# Exercise description:
Every record must appear in the response exactly as given.

*** Opening of Data supplied ***

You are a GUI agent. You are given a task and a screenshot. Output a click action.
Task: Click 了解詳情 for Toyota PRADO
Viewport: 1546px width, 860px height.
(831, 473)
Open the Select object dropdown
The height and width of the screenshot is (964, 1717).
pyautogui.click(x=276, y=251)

*** Close of Data supplied ***

# Written response:
You are a GUI agent. You are given a task and a screenshot. Output a click action.
Task: Click 了解詳情 for Toyota PRADO
Viewport: 1546px width, 860px height.
(831, 473)
Open the Select object dropdown
The height and width of the screenshot is (964, 1717).
pyautogui.click(x=276, y=251)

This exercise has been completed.